'Best way to store a huge matrix of ~10 billion elements
I'm doing an image based recommendation algorithm where I compute similarity scores between each pair of images and store them in a symmetric matrix. In total I've got 101551 number of images. First I extract 4096 features from each image and store it in the following data frame where the index column is the image name and all other columns is a numeric float64 feature, that is, each row contains the imagename and its features:
0 1 2 ... 4093 4094 4095
el_1543473-01_Fs.PNG 0.0 0.026052 0.000000 ... 0.000000 3.152112 0.000000
ell_1000003_Fs.PNG 0.0 0.000000 0.000000 ... 0.000000 0.000000 4.506009
ell_1000013_Fs.PNG 0.0 0.000000 0.000000 ... 3.915738 0.000000 0.000000
ell_1000018_Fs.PNG 0.0 0.000000 4.413001 ... 1.993990 0.000000 0.349481
ell_1000029_Fs.PNG 0.0 0.000000 1.500841 ... 5.759455 0.000000 0.371602
... ... ... ... ... ... ...
sth_1571843-01_Fs.PNG 0.0 0.000000 0.000000 ... 0.000000 0.000000 0.000000
sth_1571844-01_Fs.PNG 0.0 0.000000 0.000000 ... 3.314346 0.000000 2.769834
sth_1571850-01_Fs.PNG 0.0 0.000000 0.000000 ... 2.261965 0.000000 2.754012
sth_1617824_Fs.PNG 0.0 0.313721 0.000000 ... 0.000000 0.000000 3.919592
sth_1617973_Fs.PNG 0.0 0.519381 0.000000 ... 0.000000 0.000000 1.407738
[101551 rows x 4096 columns]
Now I simply want to compute the cosine similarities between all the images. For this I use the function cosine_similarity from sklearn, like this:
from sklearn.metrics.pairwise import cosine_similarity
# calculate pairwise cosine similarity scores
cos_similarities = cosine_similarity(full_df)

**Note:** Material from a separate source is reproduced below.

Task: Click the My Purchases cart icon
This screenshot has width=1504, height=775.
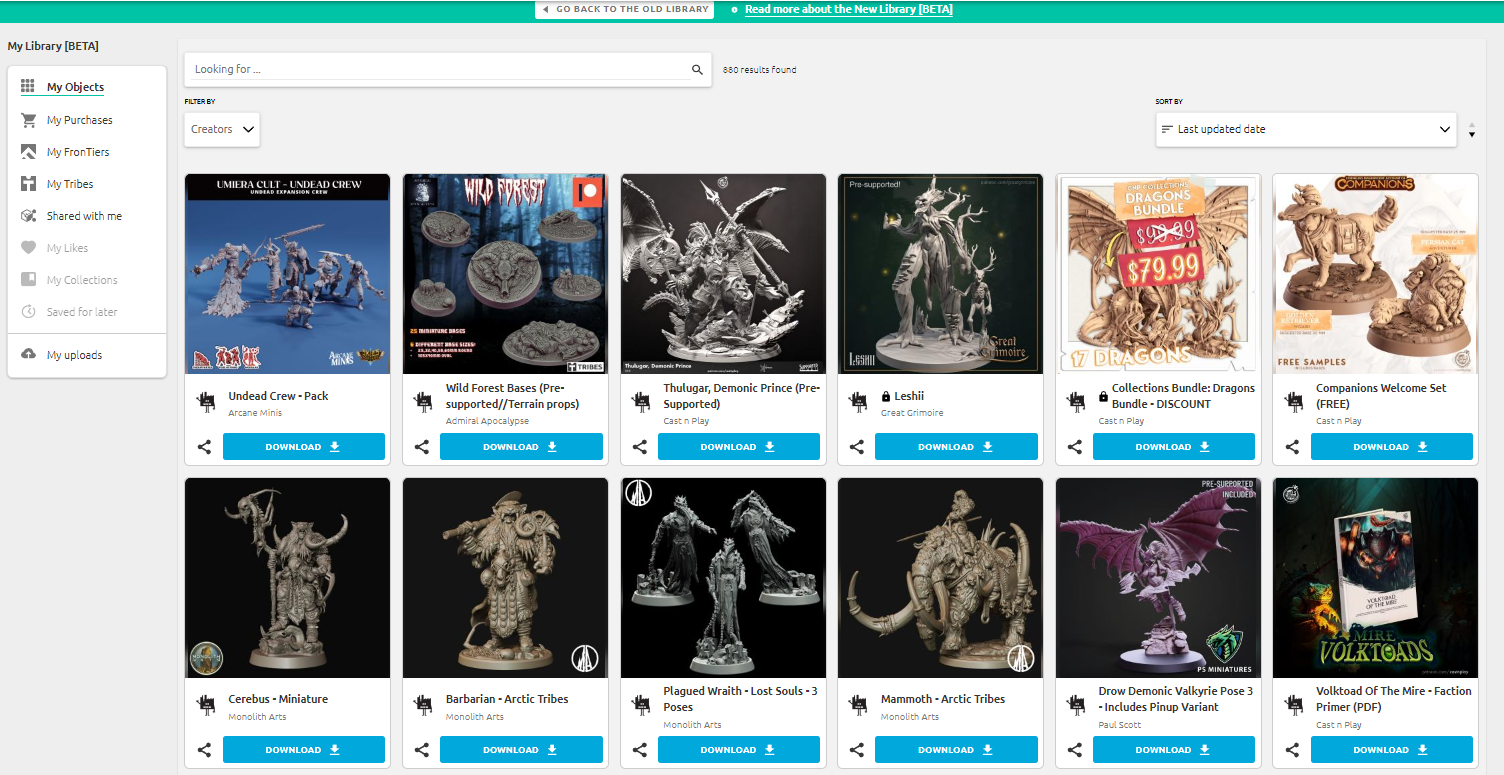Action: [x=28, y=120]
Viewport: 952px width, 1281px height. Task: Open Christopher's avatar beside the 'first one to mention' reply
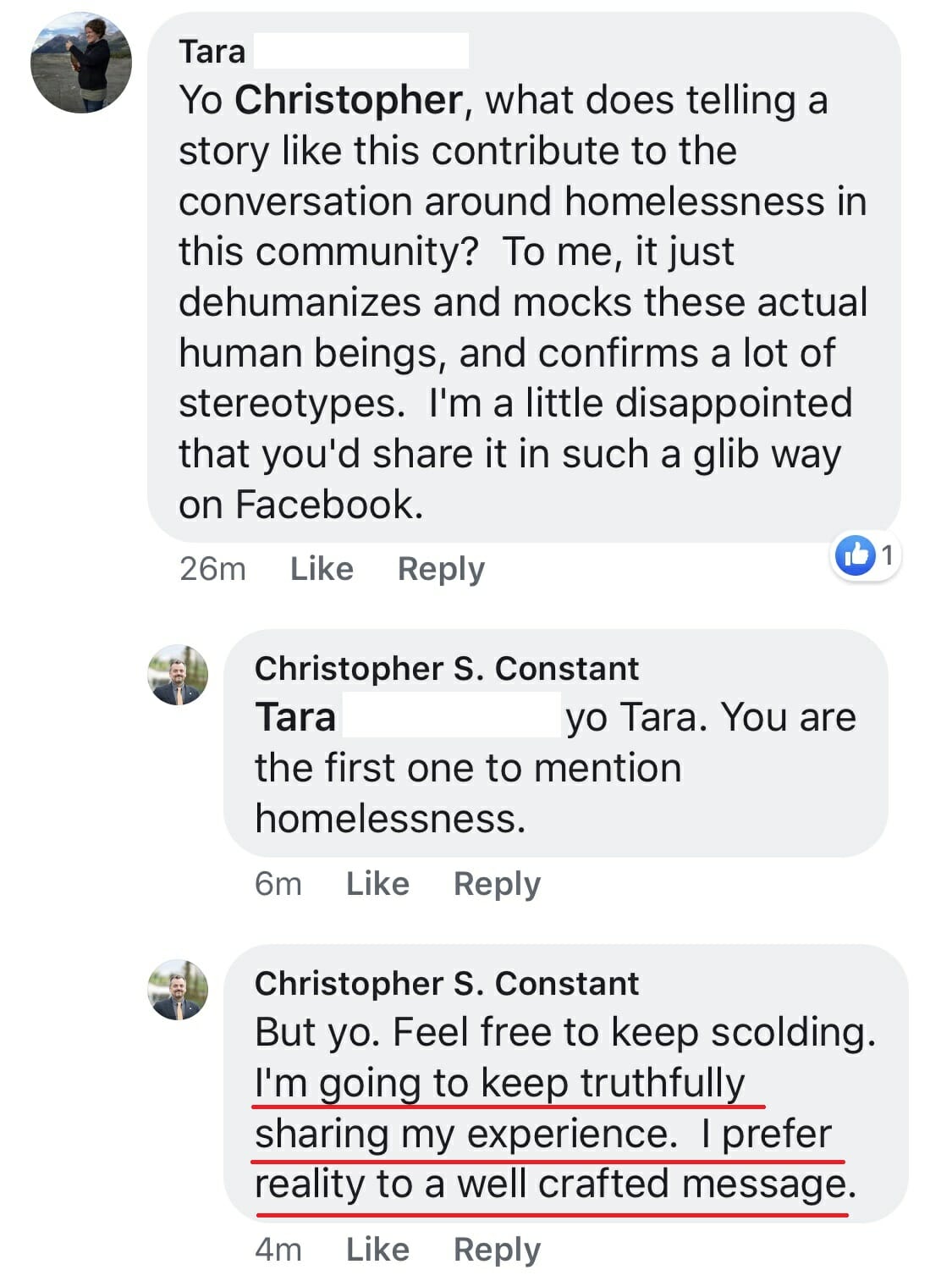[178, 675]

# store the results into a pandas dataframe
cos_similarities_df = pd.DataFrame(cos_similarities, columns = imagenames, index = imagenames)
Needless to say, a matrix of size 101551 x 101551 takes up lots of space in RAM, so I get the error:
MemoryError: Unable to allocate 76.8 GiB for an array with shape (101551, 101551) and data type float64
Is there a way to circumvent this problem by means of compression or storing in a database? I need to have these similarity scores quickly accessible since when looking at one image, the algorithm should find the top 5 images with the closest similarity score and recommend these. I checked this post but I don't think that's a viable option for me since I can't work with one segment at a time but I need to search the entire matrix at once when recommending.